This is course is a main course for the “Finance” emphasis and a supplementary course for the “Strategy” emphasis. More generally, the course should be useful to any student interested in capital markets, investment banking/private equity, strategy consulting, corporate development, entrepreneurship, accounting and control, business journalism, general management, and advising senior management.
A 2-hour class each week of the course. Classes mix in-depth case discussions, mini-lectures, hands-on financial analysis, and guest speakers. The success of case discussions depends on student preparation and active participation in class. One class may be devoted to project presentations and/or a simulation exercise.
The objective of the course is to provide an understanding of the strategic motivations and the drivers of value creation/destruction in mergers and acquisitions (M&A), as well as to develop skills in the design, evaluation, and negotiation of these transactions. Familiarity with M&A is a foundation for effective work in a wide range of fields including investment banking, private equity, strategic consulting, corporate development, and advising senior management.
The course will focus on analyzing M&A deals primarily from the perspective of finance and strategy, integrating issues from economics, accounting, law, and organizational behavior where appropriate. Successful M&A advisors not only evaluate individual transactions, but also offer guidance on capital market conditions and industry developments. Accordingly, we will examine past and current trends in financial markets and in specific industries, the motivation and comparative advantage of different players in these settings, and factors that can influence them. The course will bring in the perspectives on M&A deals of various key players, such as shareholders and other stock market participants, regulators, management, creditors, and other stakeholders.

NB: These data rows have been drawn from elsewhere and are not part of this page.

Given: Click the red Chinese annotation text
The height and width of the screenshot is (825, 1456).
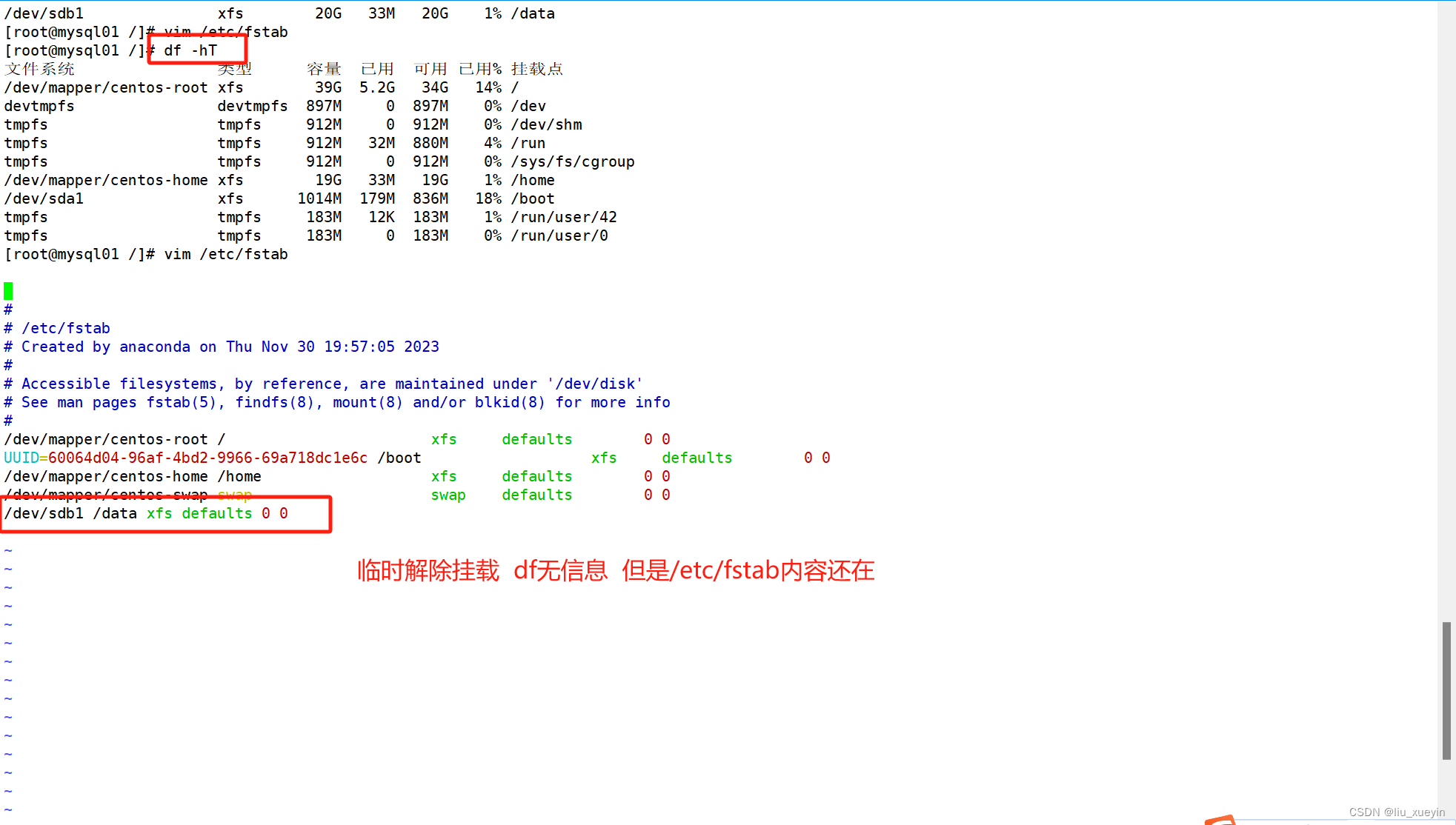Looking at the screenshot, I should (615, 570).
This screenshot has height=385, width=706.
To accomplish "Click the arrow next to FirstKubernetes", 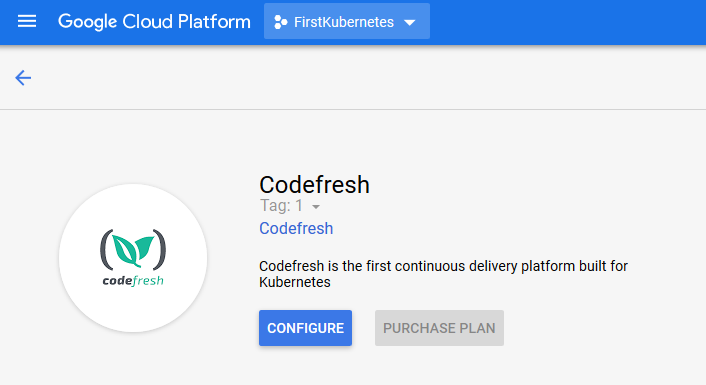I will (409, 23).
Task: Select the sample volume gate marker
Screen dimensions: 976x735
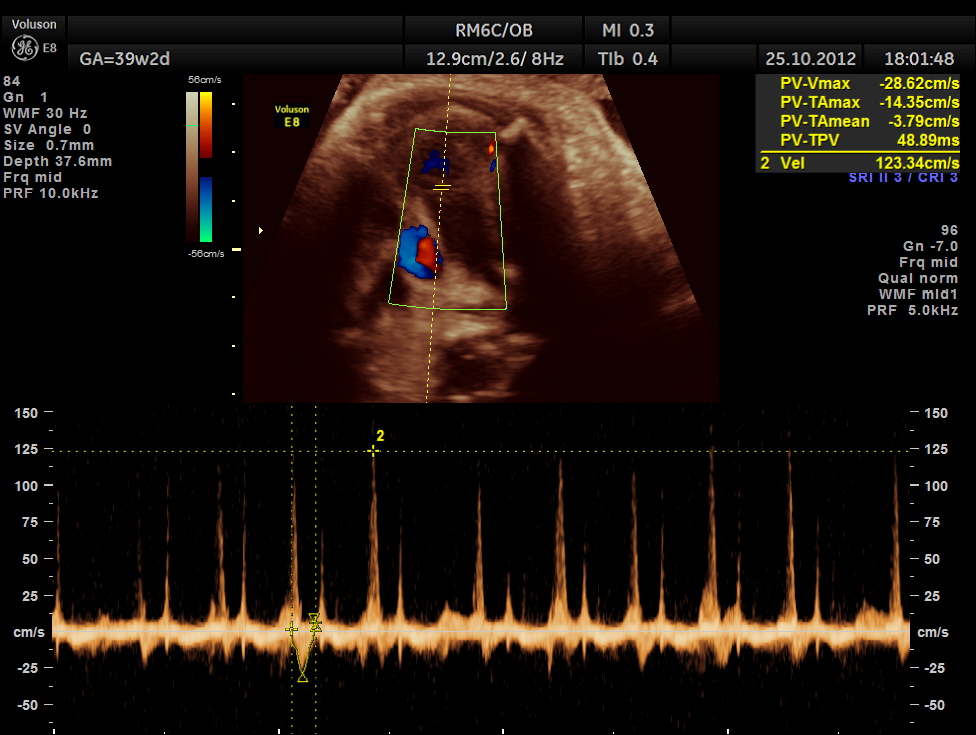Action: coord(442,187)
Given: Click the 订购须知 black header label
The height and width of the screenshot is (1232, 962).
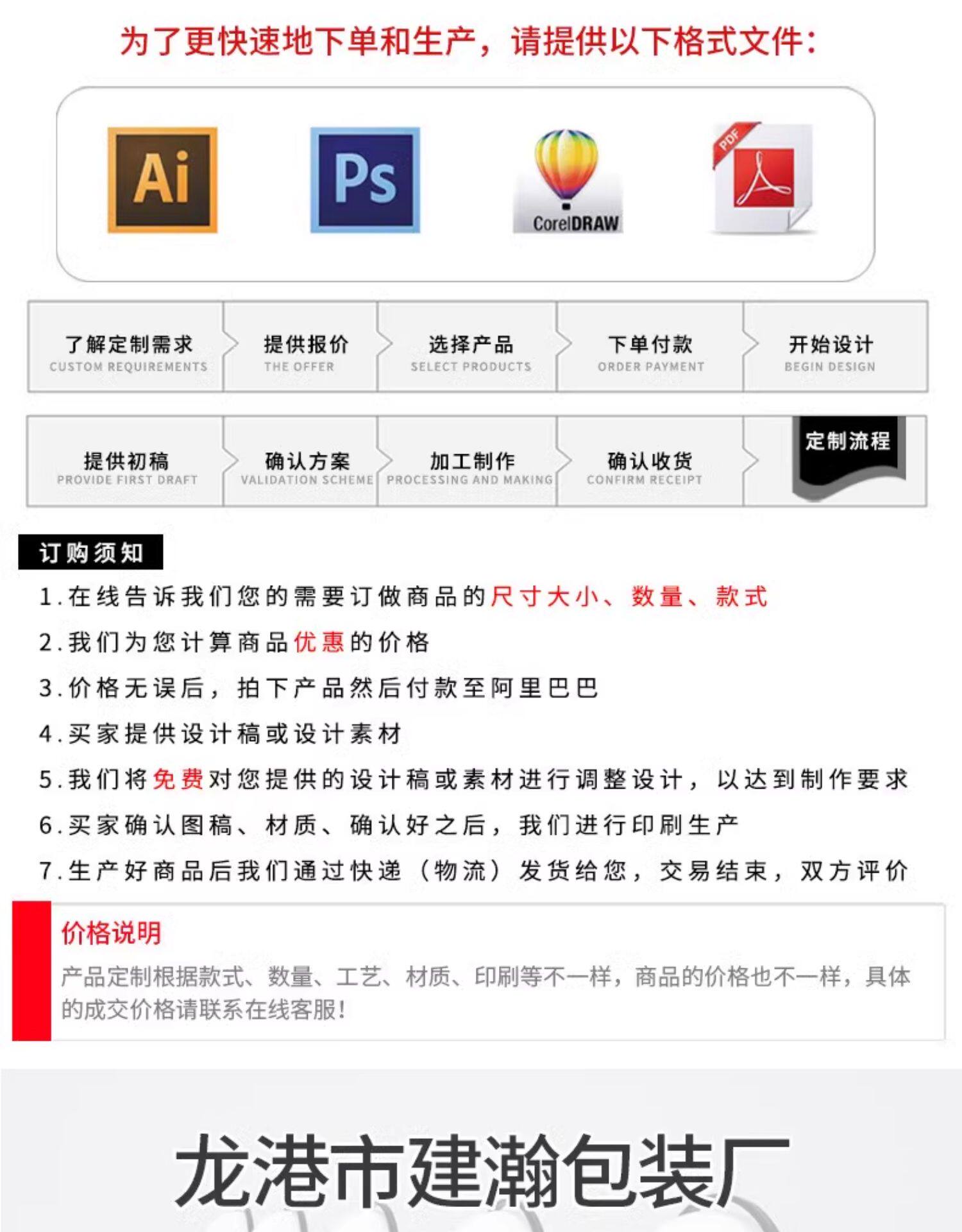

The class sequence roughly follows the timeline of a deal and related activities. We will start with the review of the current state of the M&A market and recent trends, followed by a discussion of the role of takeovers in shaping corporate governance and the boundaries of the firm. We will then move on to the analysis of value creation in M&A and apply standard and M&A-specific valuation tools to evaluate acquisition deals and the associated synergies. This is followed by a discussion of how M&A strategies interact with firms’ financing policies and how payment methods are chosen. We will also discuss various differences between financial (PE) buyers and strategic (trade) buyers. Moving on to deal structuring, we will discuss contractual features of merger agreements and legal aspects of M&A deals. We will then address the more specialized issues such as the role of various regulations and merger arbitrage. Finally, we will explore organizational restructuring (break-ups, spin-offs, split-offs, carve-outs). You will then have an opportunity to apply your newly acquired skills in a live takeover simulation exercise designed to be both a learning tool and one of the assessment points (see below).
Evaluation and Grade Breakdown
|Case Write-Ups (group)||Ongoing||20%|
|Deal Concept Assignment or a Simulation Exercise (group)||Final 2-3 Weeks||25%|
A coursepack of case studies, supplementary readings, and articles.
As background reading, the following textbook is also recommended: J. Rosenbaum and J. Pearl, Investment Banking: Valuation, Leveraged Buyouts and Mergers & Acquisitions, 2nd edition, Wiley, 2013.
Further useful resources will be suggested.